Раввин чувствует, что этой сидящей в воротах набожной еврейке хватает собственных бед от сына, и не хочет огорчать ее еще больше.
— Вам, должно быть, одиноко теперь, когда сын с невестой уехали? — спрашивает он, морща лоб и печально вздыхая, словно думает о своей раввинше, которая осталась одна дома, в местечке.
— Одиноко, — признается мама. — Суббота у меня бывает только тогда, когда приходит ваш сын. Тогда мне веселее, он делает для меня кидуш.
— Мой сын делает для вас кидуш? — удивляется раввин. — Когда я был у него в кибуце[121], он мне этого не сказал. Значит, он не окончательно ушел от еврейства. Всевышний еще может мне помочь. Может быть, мне удастся настоять на том, чтобы он поехал назад изучать Тору, — доверительно говорит он торговке фруктами, словно собственной раввинше. — Ну, пойду перекушу на постоялом дворе. Раз уж я в Вильне, надо зайти к местным раввинам, а еще купить какую-нибудь святую книгу.
Раввин медлит какое-то время, он перекладывает мешочек для талеса под левую руку, а правой гладит свою золотистую бороду. Он размышляет.
— Вы говорите, мой сын приходит к вам каждую пятницу вечером?
— Он остается у меня на всю субботу и спит на кровати моего сына.

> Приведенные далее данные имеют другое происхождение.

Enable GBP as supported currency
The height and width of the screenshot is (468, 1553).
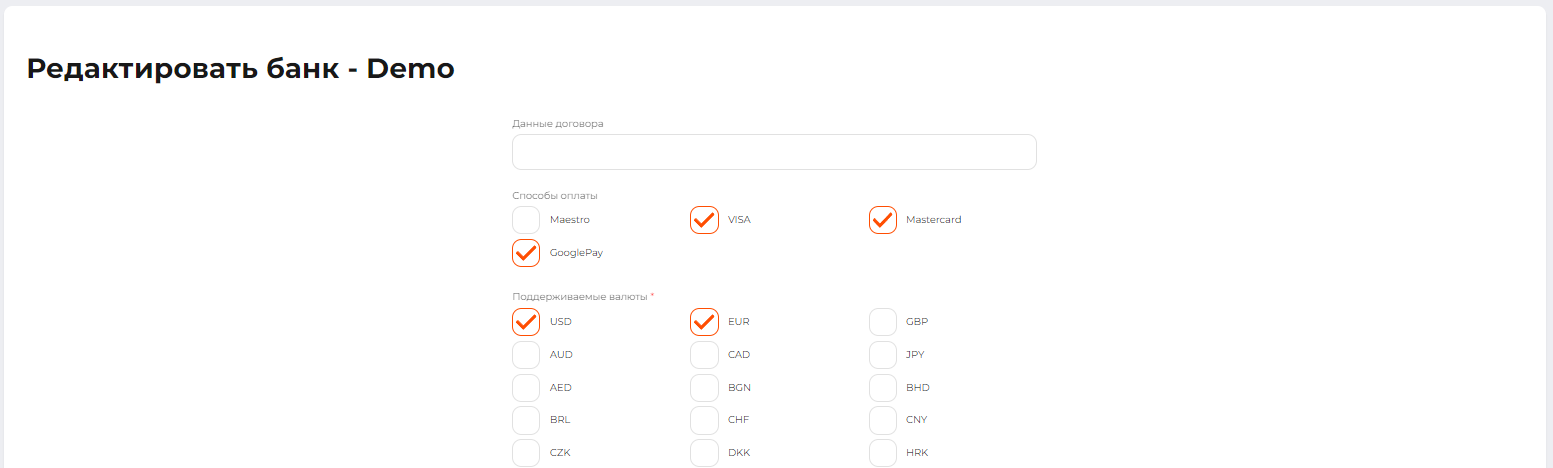coord(882,322)
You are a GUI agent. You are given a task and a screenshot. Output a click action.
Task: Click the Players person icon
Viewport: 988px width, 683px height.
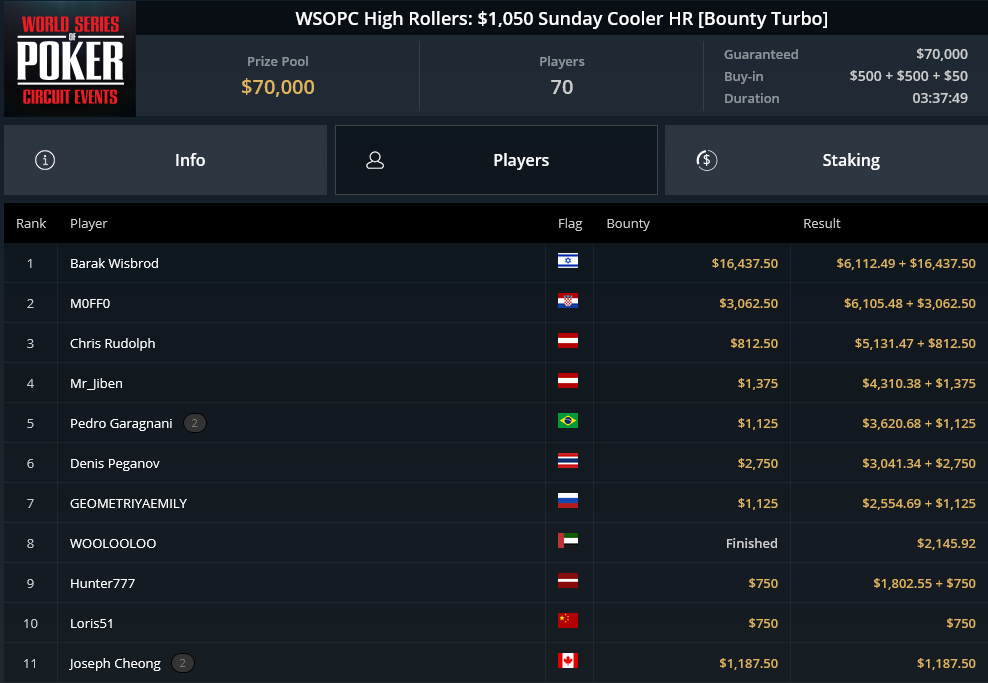pos(375,160)
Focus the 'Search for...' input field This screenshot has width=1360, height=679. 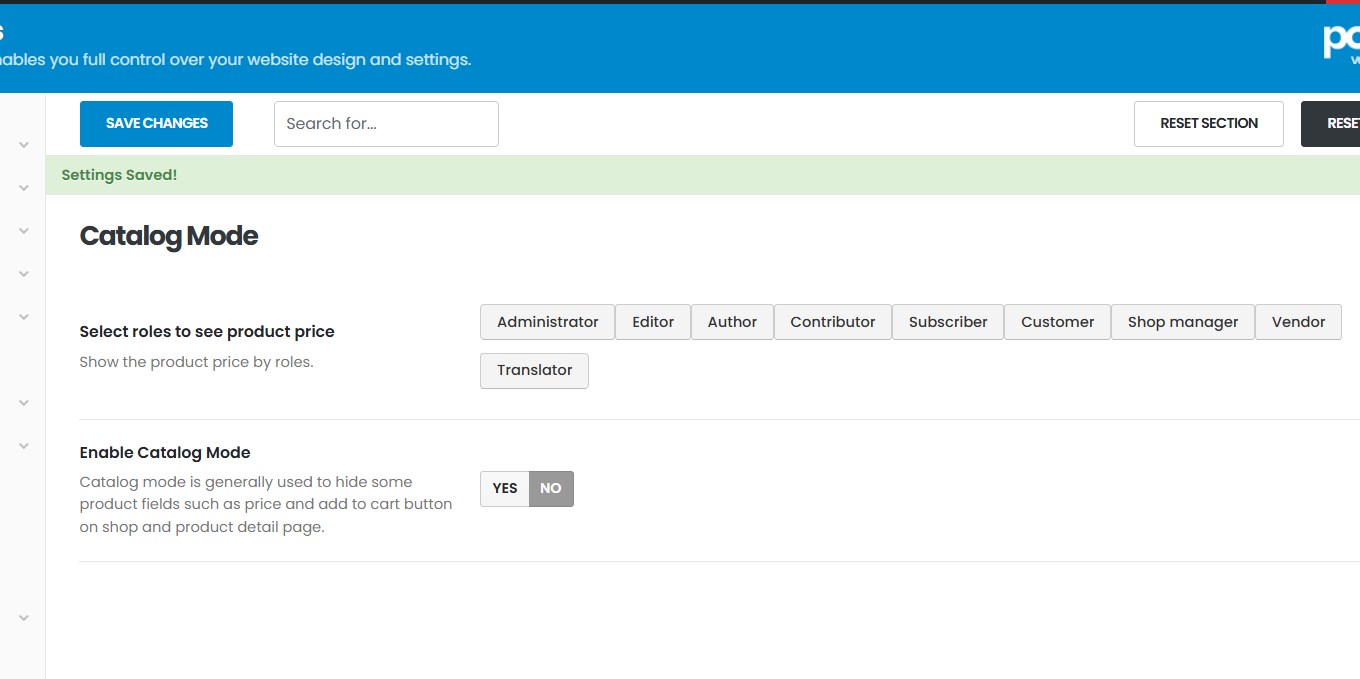386,124
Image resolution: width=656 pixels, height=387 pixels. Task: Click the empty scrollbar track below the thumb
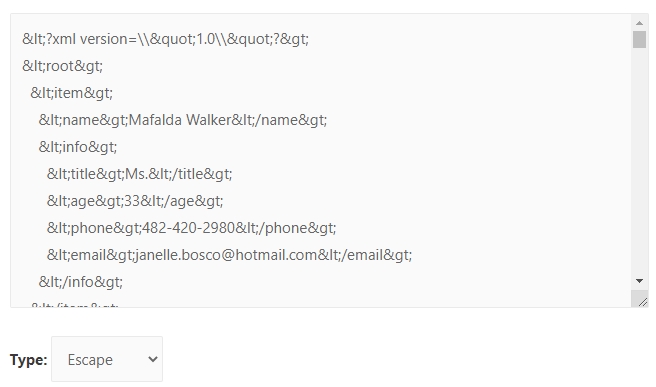pos(639,161)
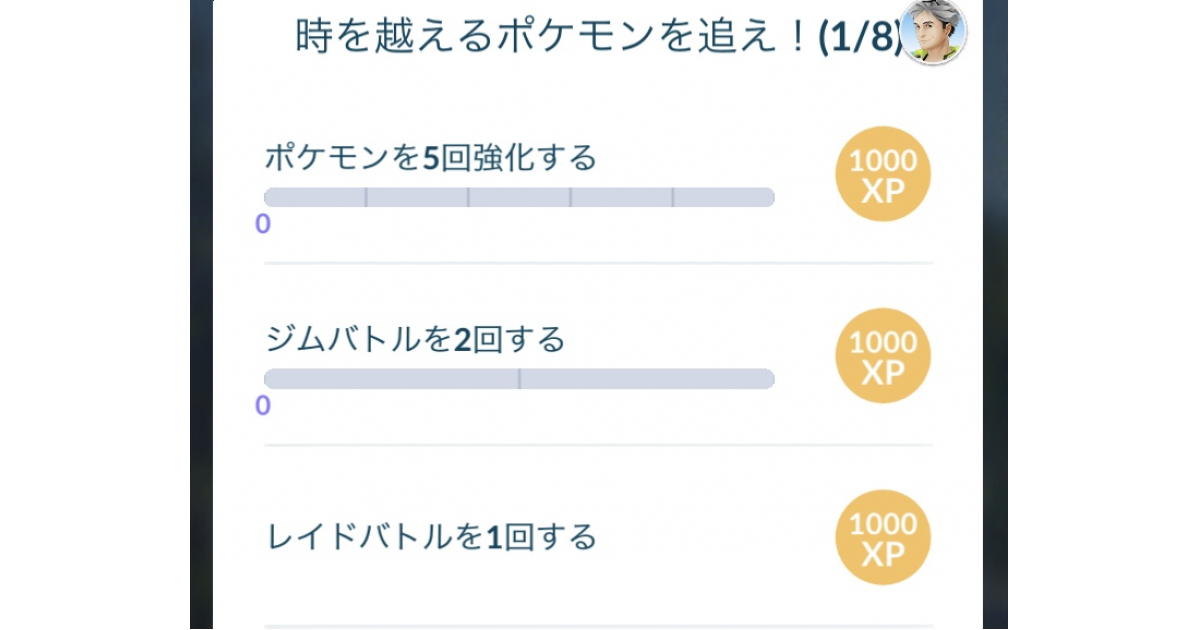Click the 0 counter under the power-up progress bar
Viewport: 1200px width, 630px height.
click(x=262, y=224)
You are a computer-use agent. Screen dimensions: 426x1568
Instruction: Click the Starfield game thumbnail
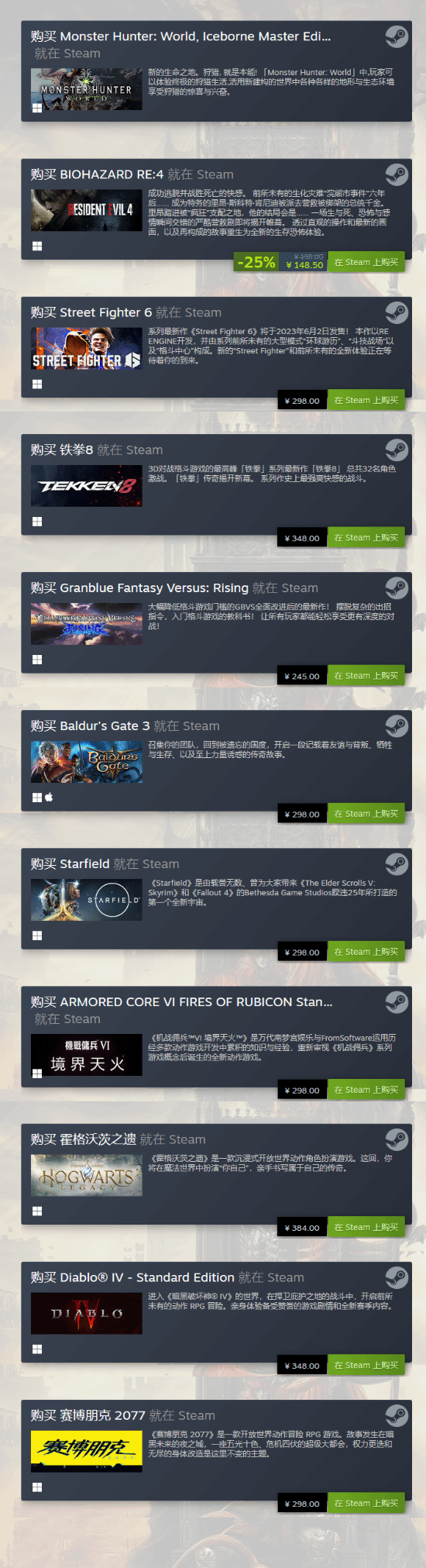[x=87, y=900]
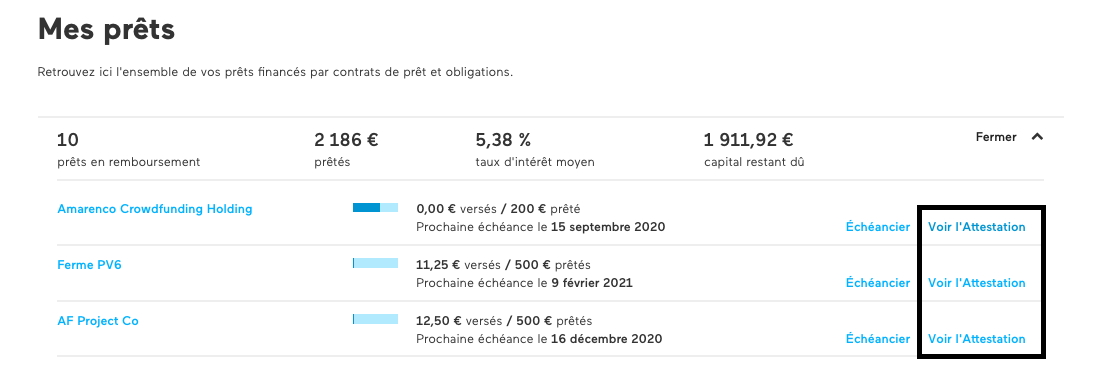Voir l'Attestation for Ferme PV6

coord(977,283)
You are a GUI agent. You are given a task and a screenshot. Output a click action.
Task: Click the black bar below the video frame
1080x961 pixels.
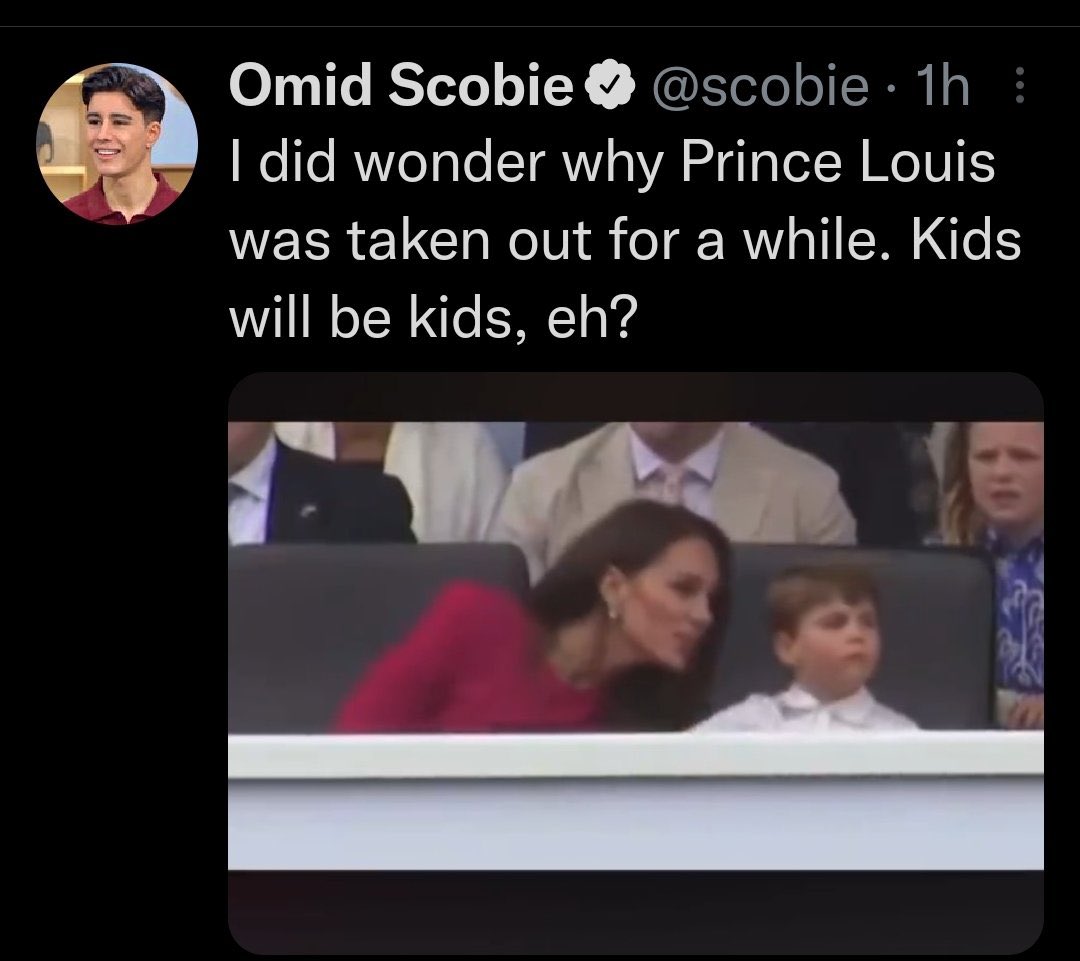[636, 911]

— Лучше бы я побеседовал с ним наедине, а не в кибуце, где он едва может оторваться от своих товарищей, — бормочет раввин и смотрит на торговку фруктами из-под лохматых бровей. — А что если бы я пришел к вам в пятницу вечером, сватья, как бы вы на это посмотрели?
— Если ребе полагается на кошерность моего дома… — говорит мама, смущенная тем, что раввин называет ее сватьей. — Для меня это была бы такая честь, какой я ничем не заслужила у Всевышнего.
— Дай Бог, чтобы я так же мог положиться на своих детей, как я полагаюсь на вас в вопросах кошерности, — улыбается раввин.
— Что касается набожности, я не знаю, — в сердцах отвечает мама, — но что касается честности и порядочности, то за вашего сына и вашу дочь я могу поручиться больше, чем за себя саму.
— А за порядочность вашего сына вы тоже можете поручиться? — спрашивает раввин жестким голосом, словно заседает в раввинском суде и допрашивает свидетелей.
— О моем сыне пусть говорят другие, — опускает голову мама.